The Legislative Auditor’s office, which released the findings Wednesday, Feb. 20, said agencies need to tighten controls and better train officers using the data.

Misuse of the data, like the recent case of a Department of Natural Resources employee accused of making tens of thousand of inappropriate searches, “is fast eroding people’s trust in government’s willingness and ability to protect a person’s private,” said Legislative Auditor James Nobles in a hearing Wednesday on the report.

The Driver and Vehicle Services data in question includes information like a person’s home address, driving record physical description and photo.

Overall, 53 percent of the 11,000 law enforcement users who had access to the data in fiscal year 2012 made questionable searches, according to the report.

Not all of them were necessarily inappropriate — auditors didn’t track the reason for every search. Instead, they flagged categories of searches that seemed to stretch beyond permissible job duties.

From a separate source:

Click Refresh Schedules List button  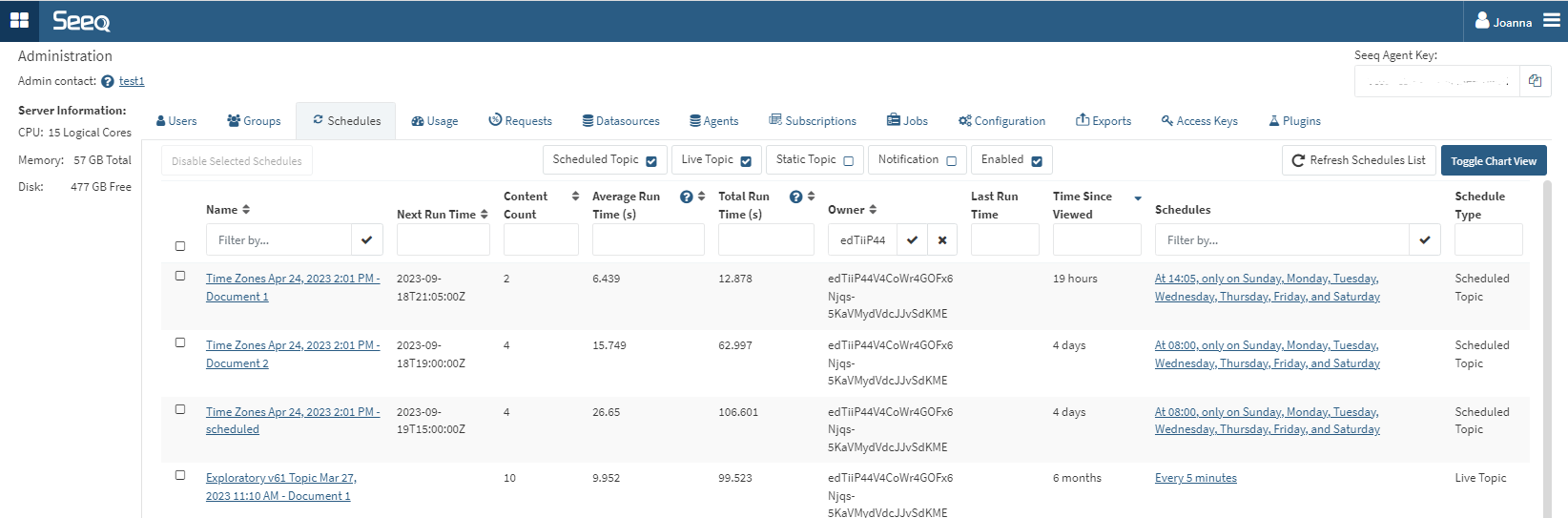click(x=1358, y=160)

More than a third of users, for instance, searched for their own names. A quarter of them searched for people with their own last names “to a greater extent than one would expect by chance,” possibly to look up themselves family members, according to the report.

Nine percent of users made a disproportionately high number of searches for people of one sex – a prominent issue in recent data breaches.

John Austin Hunt, the former DNR employee who faces criminal charges for his use of the database, looked up women in 94 percent of his searches.

The audit was prompted in part by the case of Anne Marie Rasmusson, a former St. Paul police officer whose data was pulled hundreds of times by fellow officers, many of whom were accused of searching for her to view her photo.

The auditor’s report identified at least 88 specific instances of clear-cut misuse of the database. Those included people looking up friends and co-workers, and high-volume searches for prominent individuals.

The driver’s license information of one murder victim was searched 158 times in a single month by 110 users across 59 agencies, the report said.

More than a dozen people accessed the data using old credentials that were never shut down after the left their jobs — a situation state Sen. Ann Rest, DFL-New Hope, called “inexcusable.”

Rest and other lawmakers at the Legislative Audit Commission Evaluation Subcommittee hearing asked why current audit systems failed to catch potential abusers, such as Hunt, whose alleged activities came to light through other means.

Nobles said many agencies with access to the Driver and Vehicle Services database are looking into software to better analyze use data but that monitoring must be well tailored “so that we are not completely overwhelmed with thousands of data points.”

The ultimate solution, he said, “is that people stop misusing their authority.”

The report recommended better training, more consistent data handling practices and better ways to flag potential issues.

Many agencies have the foundations of good policies in place, the report said, but “privacy and transparency need additional attention.”

At Wednesday’s hearing, Public Safety Commissioner Mona Dohman said her agency is committed “to strengthening our efforts in increased oversight and user training.”

Dohman said changes in the works included mandatory training for all DVS users, faster shut-down of dormant accounts with access to the data, more restricted access to driver’s license photos and more proactive audits.

“Misuse should not and will not be tolerated,” she said.

The best remedy is ethical behavior by officers, Dohman said. It was a sentiment echoed by Rest, who said tougher legislation can only go so far.

“You can’t really put it in a bill — ‘Do your job,'” Rest said.

Rep. Mary Liz Holberg, R-Lakeville, is crafting a bill to toughen penalties for data misuse and require greater transparency.

Holberg, who was at the hearing, said that as upsetting as breaches like the DNR case are, she is in some ways grateful for them “because maybe now we’ll get culture change” on data practices.